Mesaros went on to describe how Fagerstrom retired from the King County Sheriff’s Department after moving to Edmonds in 1997. He then started in a new position as the City of Everett code enforcement director, where he provided knowledge of building codes to contractors and others to ensure compliance. After retiring from the county in 2018, he dove into serving the Edmonds community as a volunteer for the Edmonds Museum Summer Market, the Edmonds Museum Board, and the Edmonds Tree Board.
“He did such great work — and you know what the reward is for good work, right? More work!” Mesaros quipped. “Kevin now chairs the Museum Market Committee and has overall responsibility for ensuring the ongoing success of the summer market we all love.”
Then it was Fagerstrom’s turn to speak.
“Cheri and I moved here 27 years ago,” he began. “We were looking for the right place to raise our family.

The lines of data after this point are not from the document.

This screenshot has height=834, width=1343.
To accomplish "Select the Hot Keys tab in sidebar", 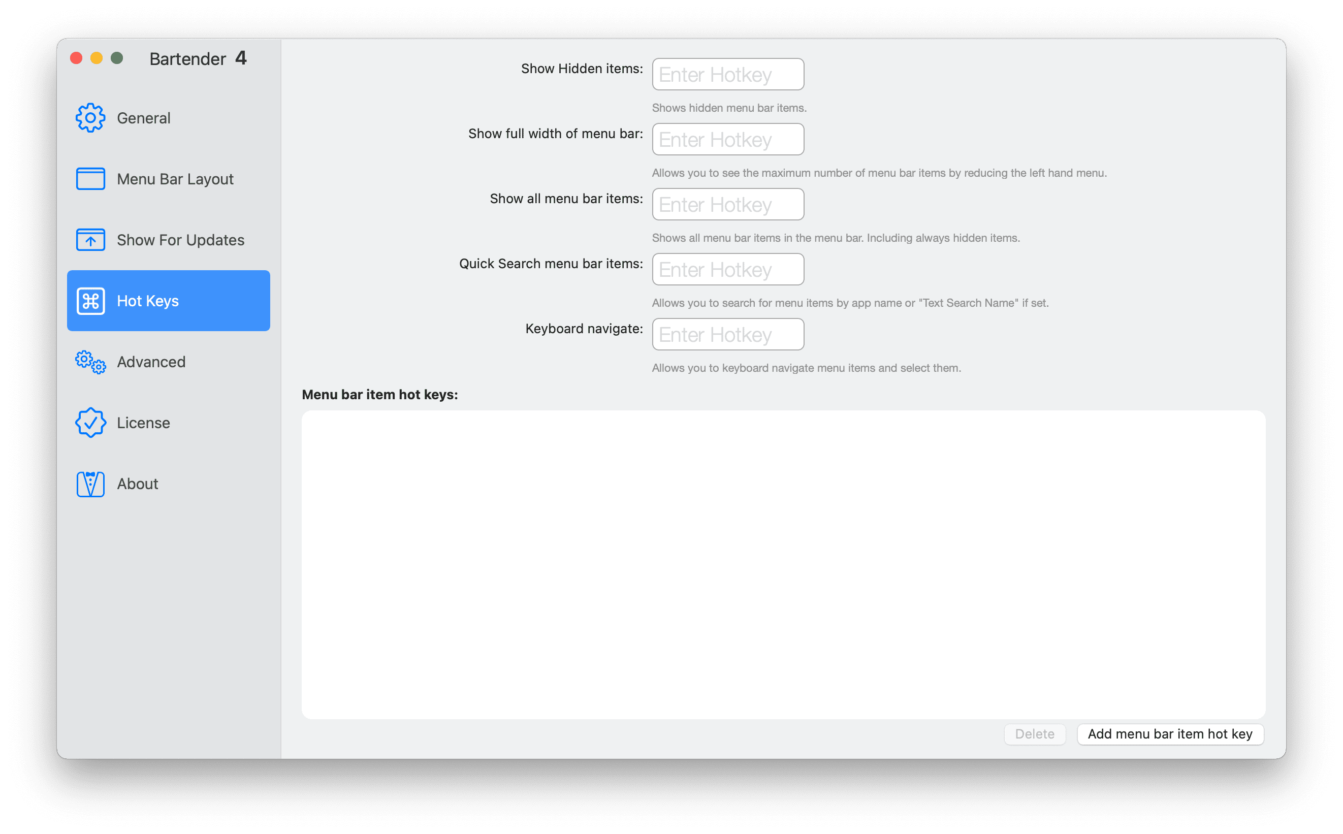I will (x=169, y=301).
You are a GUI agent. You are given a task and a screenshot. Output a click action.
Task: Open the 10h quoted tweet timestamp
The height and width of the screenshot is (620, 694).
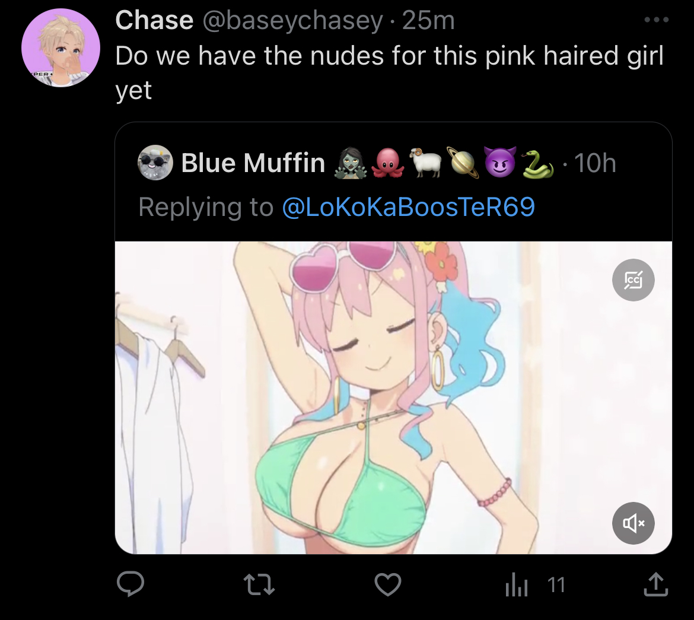point(595,163)
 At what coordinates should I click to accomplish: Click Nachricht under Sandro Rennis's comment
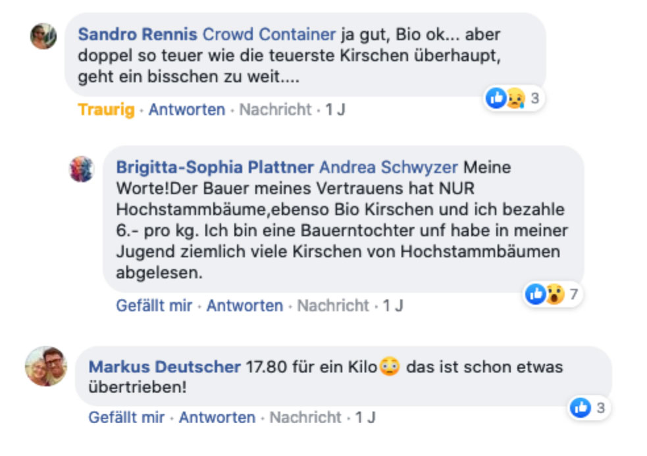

We did lots of searching, but when we came to Edmonds we knew it was the place. We moved here and have never regretted it.
“I think Edmonds is the most charming coastal city in Washington – perhaps anywhere,” he continued. “But growth will happen. I’d hoped we’d be able to control it ourselves, but the state has seen fit to usurp some of this authority from us.”
He went on to warn that if Edmonds want to maintain its special charm, it will mean the city rolling up its sleeves and working extra hard on the Comprehensive Plan and zoning and building regulations to make sure that the growth occurs in a way we can accept and maintain.
In this regard, Fagerstrom lost no time in contrasting himself with his opponent, Susan Paine, in the Position 6 race.
“I’m running for Position 6 because our council is supposed to be nonpartisan,” he said. “But my opponent seems to have forgotten that and has consistently voted in support of what Olympia did. I’ve watched this and become increasingly frustrated, and this more than anything else moved me to decide that it was time to step up, challenge her for council, and support what I believe is in the best interests of Edmonds.”
Along with charm and quality of life, Fagerstrom also addressed the need to maintain safe streets, a vibrant business community and “wonderful” parks, noting that the retail core has brought out a “be here on Saturday” feel to Edmonds that is attracting people to come here, eat in restaurants and patronize businesses.
Touching on the homelessness issue, he stressed that Edmonds can’t tackle the problem alone, and that it’s necessary to take a regional approach to affordable housing and providing treatment services for drug addiction and mental health that are at the core of the homelessness problem.
“We need to work with our partners in the region to find positive ways to encourage those who need these services to make a genuine commitment to be on the road to recovery,” he said. “We don’t want folks coming here just to take advantage of what we offer without being willing to turn their lives around and get back on the road to being productive citizens.”
In conclusion, he stressed the importance of involvement, cooperation and communication.
“I will listen,” he pledged. “I’ve got good ideas, but there’s lots of other folks out there with good ideas as well. I plan to hit the bricks doorbelling and speaking to business owners to find out what they want, what they think needs to be fixed, and what should be maintained. And I view the council as a team. We may not see eye to eye on everything, but I truly believe we can work cooperatively and respectfully together to achieve the goal of keeping Edmonds the great place to live that it is. Let’s work together to make this the absolute best city we can.”
Fagerstrom’s website is still under development, but will go live within a few days at kevinf4council.com.